With 91 per cent of people age 12 and older in B.C. fully vaccinated, those protesting masks and vaccines represent a fraction of the population and get way more attention than they deserve, says B.C. Premier John Horgan. Chad Hipolito, THE CANADIAN PRESS

B.C. Premier John Horgan says the occupation of Victoria by a convoy of anti-vaccine, anti-mask protesters from elsewhere in Canada will not be tolerated.

“Give your head a shake — find a better way to take your energies and put it to positive outcomes,” said Horgan during a media availability at the B.C. legislature on Friday. “Goodness me, get a hobby.”

James Bauder, one of the founders of the “freedom convoy” that occupied Ottawa for weeks, has said in a video posted to social media that the convoy plans to visit B.C.'s capital and occupy it for months. According to the group’s website, the convoy is set to arrive in the Vancouver area by March 21.

“We are spending an awful lot of time with a small group of people who seem to have nothing better to do with their time but to drive around in circles honking their horns,” said Horgan. “I wish they’d take some time to watch television and see the evening news about real tragedies and real disruptions in freedom that are going on in Europe right now.

“My appeal to those who think there’s some benefit to gathering and driving in a circle and making life miserable for people or camping here at the legislature, you’re only disrupting the lives of fellow citizens.”

People can disagree with the government’s course of action and send letters and protest, “but then you need to go home,” said Horgan.

B.C.’s premier said people across the country learned from the three-week occupation in Ottawa what happens “when you try to be polite and say please go home.” The occupation began at the end of January and ended after the federal government invoked the Emergencies Act.

“I know that law enforcement in Victoria, reinforced if necessary, is going to encourage people to make their point and then disperse,” said Horgan. “I don’t want to discourage anyone from making their point. But I absolutely want to discourage them from disrupting the lives of their fellow citizens. Your freedom is not greater than anyone else’s.”

Based on information from Victoria police, the premier said he believes “there will be no occupation in Victoria.”

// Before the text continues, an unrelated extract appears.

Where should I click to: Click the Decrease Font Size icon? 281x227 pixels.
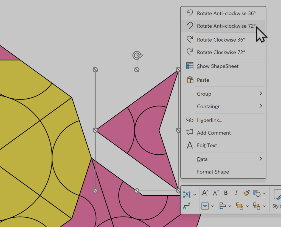pyautogui.click(x=216, y=193)
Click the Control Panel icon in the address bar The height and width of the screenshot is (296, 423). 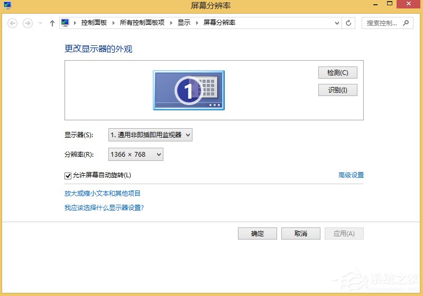(x=66, y=23)
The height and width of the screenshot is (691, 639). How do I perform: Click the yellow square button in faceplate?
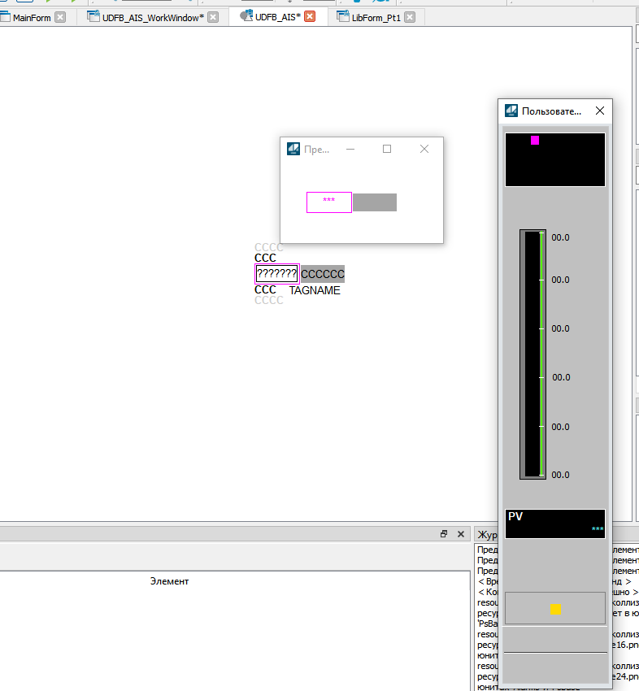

B.C. was targeted by the group as one of the last jurisdictions to still have vaccine and indoor mask requirements, and it’s unclear whether the elimination of the mask mandate, and plans for the B.C. Vaccine Card showing proof of vaccination to expire April 8, will affect the convoy.

On Thursday, provincial health officer Dr. Bonnie Henry announced masks would no longer be required in most indoor public spaces starting Friday, although they must still be worn in K-12 schools until after spring break, along with physicians’ offices and other health-care settings.

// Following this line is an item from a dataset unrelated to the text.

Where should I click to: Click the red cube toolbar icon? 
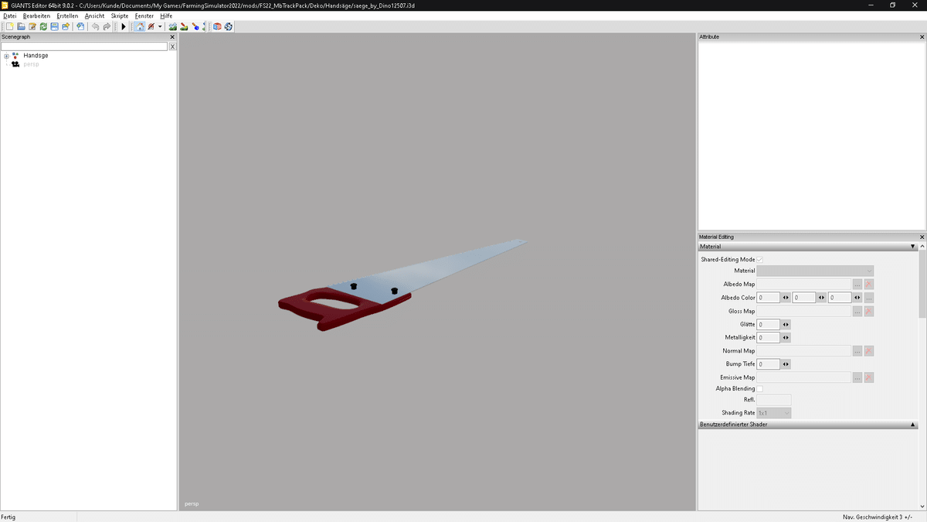pos(217,26)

With 91 per cent of people age 12 and older in B.C. fully vaccinated, those protesting masks and vaccines represent a fraction of the population and get way more attention than they deserve, Horgan said.

The premier said given his immune-compromised status, he’ll continue to wear his face covering in public.

Horgan completed the last of 35 radiation sessions in late January following surgery for throat cancer.

Earlier in the day, Horgan told CFAX host Al Ferraby that he has no patience for convoy protesters.

If people in trucks and other vehicles want to come to Victoria to protest health measures by honking their horns, “then I feel really sad for you,” he said.

“Turn on your television and look at what’s happening in Ukraine right now, go on the internet and do some research on the profound impacts of inequality in our societies around the world and then maybe you have something to get excited about.”

The premier said he wants to focus how to assist the people of Ukraine, how to lift people out of poverty in B.C. and how to stabilize the economy.

“If people want to drive around and honk their horns, then fill your boots,” said Horgan. “And at $2 a litre [for gas] that’s not only bad judgment, that’s stupidity.”

B.C.’s solicitor general Mike Farnworth said earlier this week that legal protest is part of a free and democratic society, but occupations are not.